DES MOINES (DTN)--U.S. Trade Representative Robert Zoellick announced June 16, that the U.S. is filing a WTO case against Mexico's antidumping duties on U.S. beef and white long grain rice.
The formal filing begins a 60-day negotiation period between the U.S. and Mexico, which is required by dispute-resolution rules in the World Trade Organization.
Besides beef and rice, the 60-day talks will also cover aspects of Mexico's recently amended antidumping and countervailing duty laws, says a news release from the U.S. Department of Agriculture.
"By filing a WTO case today, we are working to ensure that Mexico doesn't use foreign trade remedy laws as unfair barriers to U.S. products, and that these laws are administered in a transparent and predictable manner in accordance with WTO rules," said Zoellick.
"American ranchers and rice farmers expect to have fair market access for their products in Mexico," he added.
The U.S. has already brought WTO challenges against Mexico's antidumping investigations of high-fructose corn syrup and hogs. Mexico withdrew both orders as a result of these challenges, notes the USTR office.
Mexico imposed antidumping duties on U.S. beef in April, 2000, and on U.S. white long grain rice last June. In addition, Mexico passed amendments to its antidumping and countervailing duty laws in December, which are also targeted under the WTO filing.
With anti-dumping duties, Mexico accuses U.S. producers of "dumping" their goods into Mexico below the cost of production or the domestic price. But the U.S. is challenging the calculations and methodology that Mexico used in making such a determination.

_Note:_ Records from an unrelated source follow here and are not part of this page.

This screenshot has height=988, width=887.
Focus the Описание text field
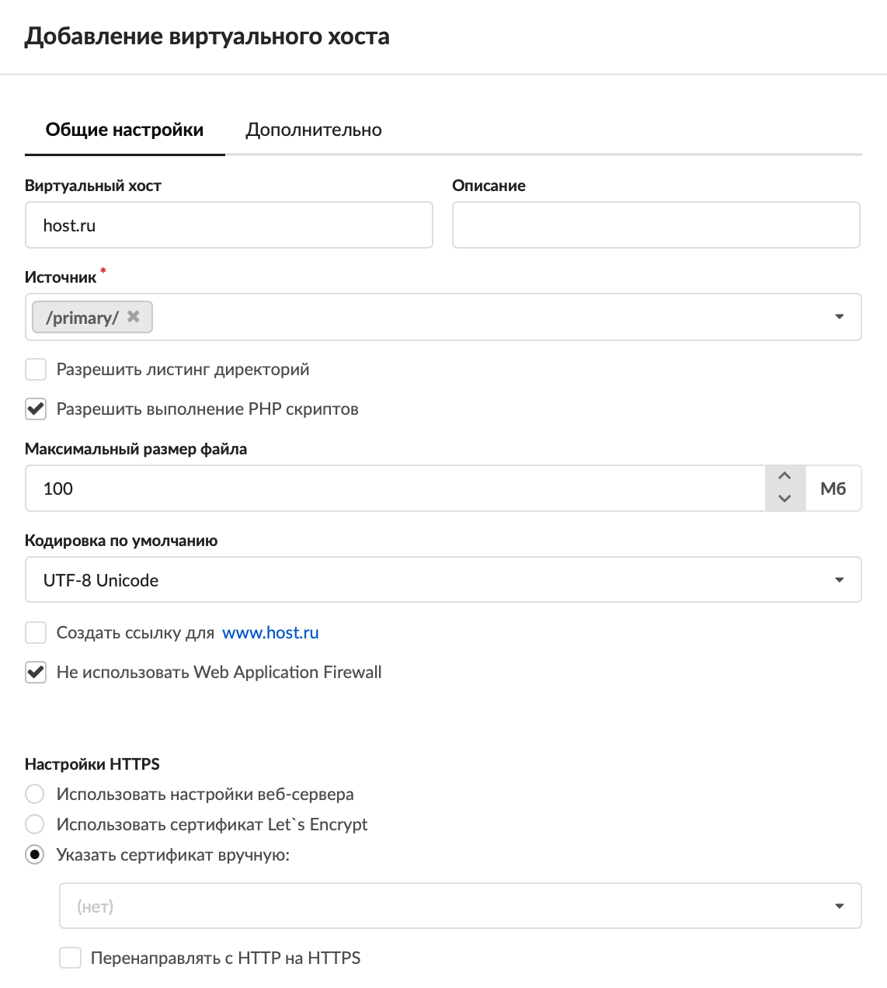(x=656, y=225)
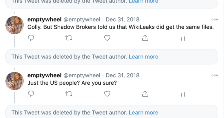Open more options for 'Just the US people?' tweet
Image resolution: width=224 pixels, height=118 pixels.
pos(215,76)
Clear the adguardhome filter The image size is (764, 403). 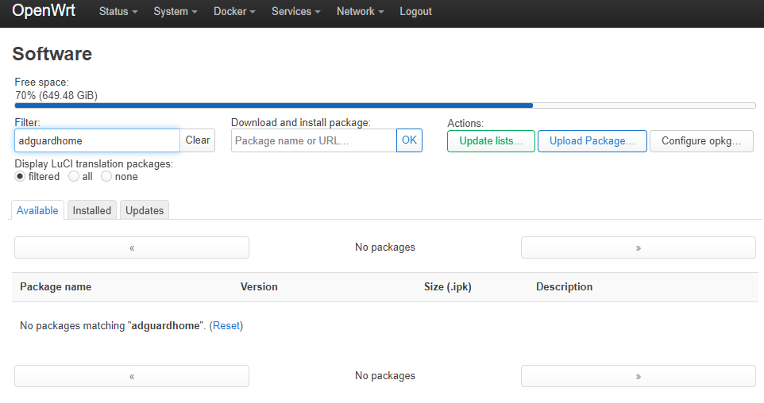coord(197,140)
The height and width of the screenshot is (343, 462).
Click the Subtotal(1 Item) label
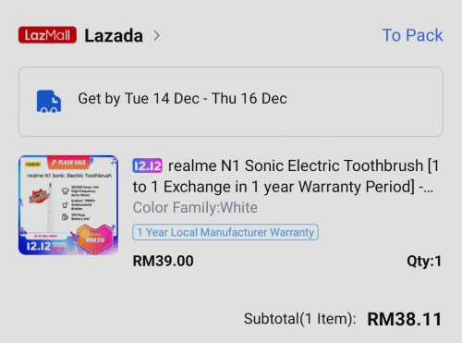click(299, 319)
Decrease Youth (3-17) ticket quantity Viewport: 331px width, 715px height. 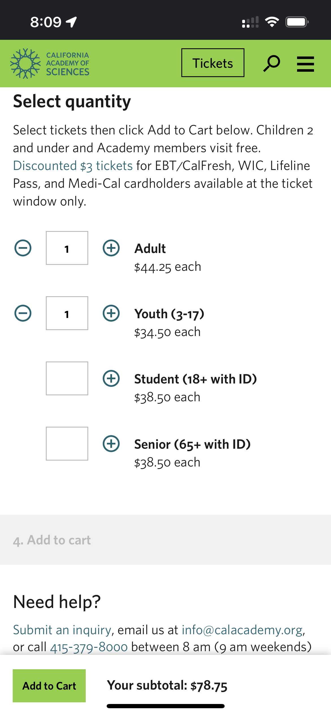(23, 313)
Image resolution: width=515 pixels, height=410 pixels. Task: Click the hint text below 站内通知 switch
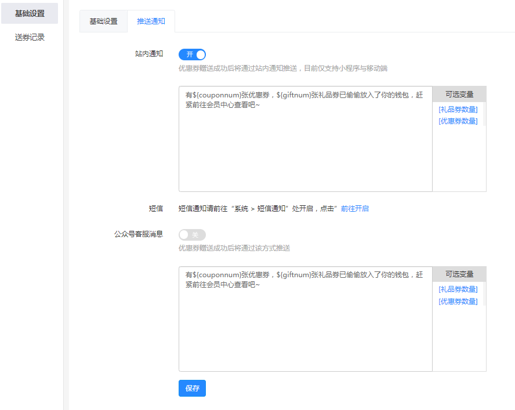282,68
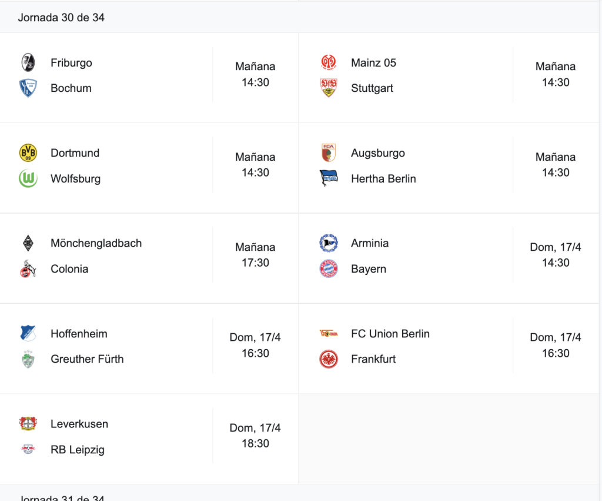The height and width of the screenshot is (501, 602).
Task: Select the RB Leipzig logo
Action: [x=28, y=449]
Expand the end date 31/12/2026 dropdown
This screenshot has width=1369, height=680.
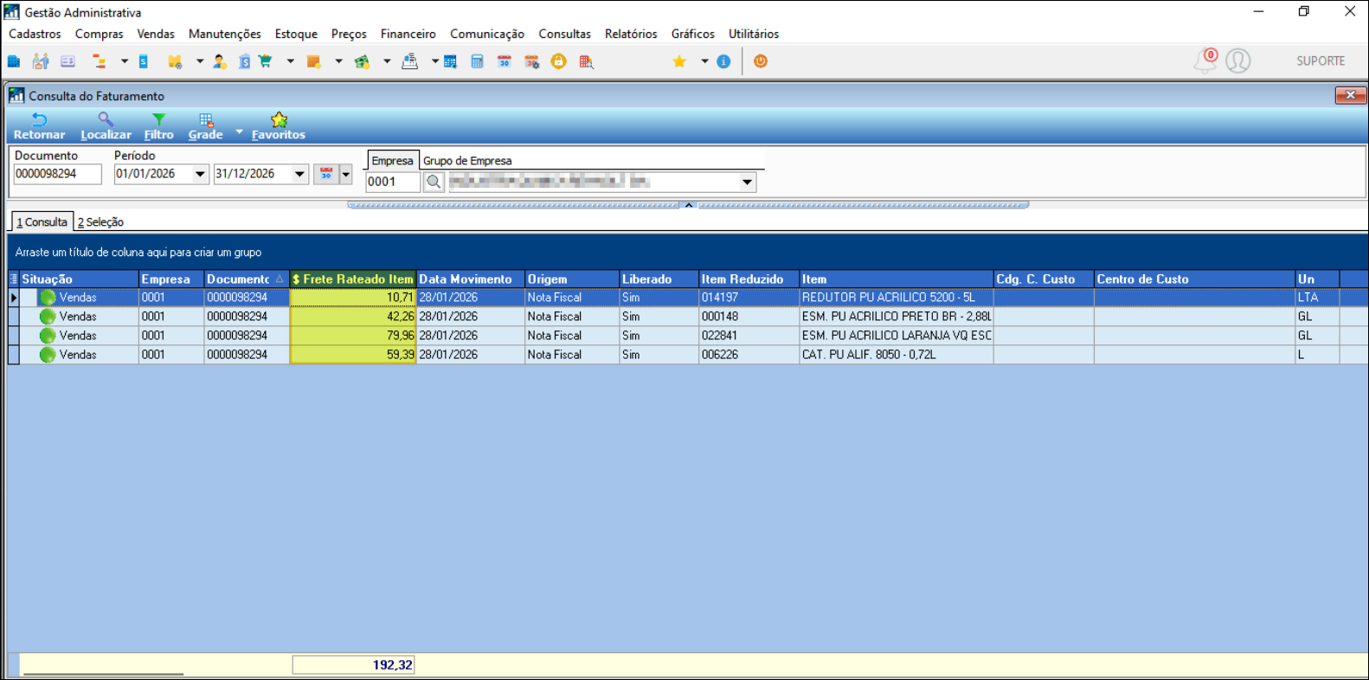click(299, 174)
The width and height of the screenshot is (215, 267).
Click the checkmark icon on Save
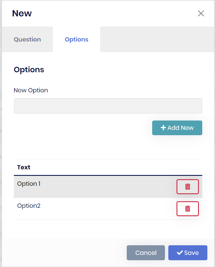[x=180, y=253]
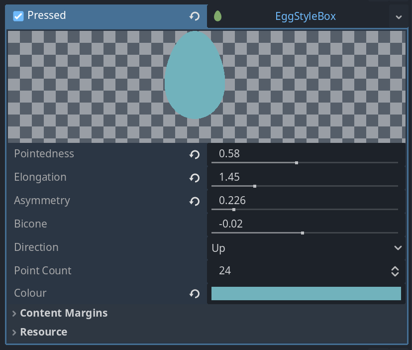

The filing is the first step under WTO dispute settlement rules, notes the USTR. If the dispute isn't resolved within 60 days, the U.S. will be entitled to ask the WTO to establish a panel to hear the U.S. complaint and determine if Mexico is acting in accordance with its WTO obligations.
The USTR's office notes that the WTO dispute settlement process takes about 18 months--if there is an appeal. And there's almost always an appeal.
Mexico's antidumping measure on beef is already the subject of a case that the U.S. beef industry brought under NAFTA (North American Free Trade Agreement). The NAFTA case is addressing whether the Mexican determination is consistent with the legal requirements of Mexico's antidumping law.
In contrast, the June 16, WTO case involves a broader number of issues, and will examine instead whether the determination is consistent with WTO rules, said Zoellick.
In particular, the negotiations will cover issues such as Mexico's choice of data used in the investigations, its methodology for determining whether the Mexican industries were injured by reason of dumped imports, its failure to terminate the investigations when it found that dumping or injury were not occurring, its calculations of dumping duty rates applicable to imports and its non-transparent determinations.
"It is unfortunate that we could not resolve these matters bilaterally. But we have been patient and now must ensure that the trade agreements are fully enforced," said Secretary of Agriculture Ann Veneman. "Our farmers expect that 'a deal is a deal' and must be lived up to."
In 2002, the U.S. exported $829 million of beef products and $103 million of rice to Mexico, and Ann Veneman noted that NAFTA helped make Mexico the third-largest export market for U.S. farmers.
The smaller NAFTA case against Mexico's beef anti-dumping duties is expected to see a decision by August, says USTR.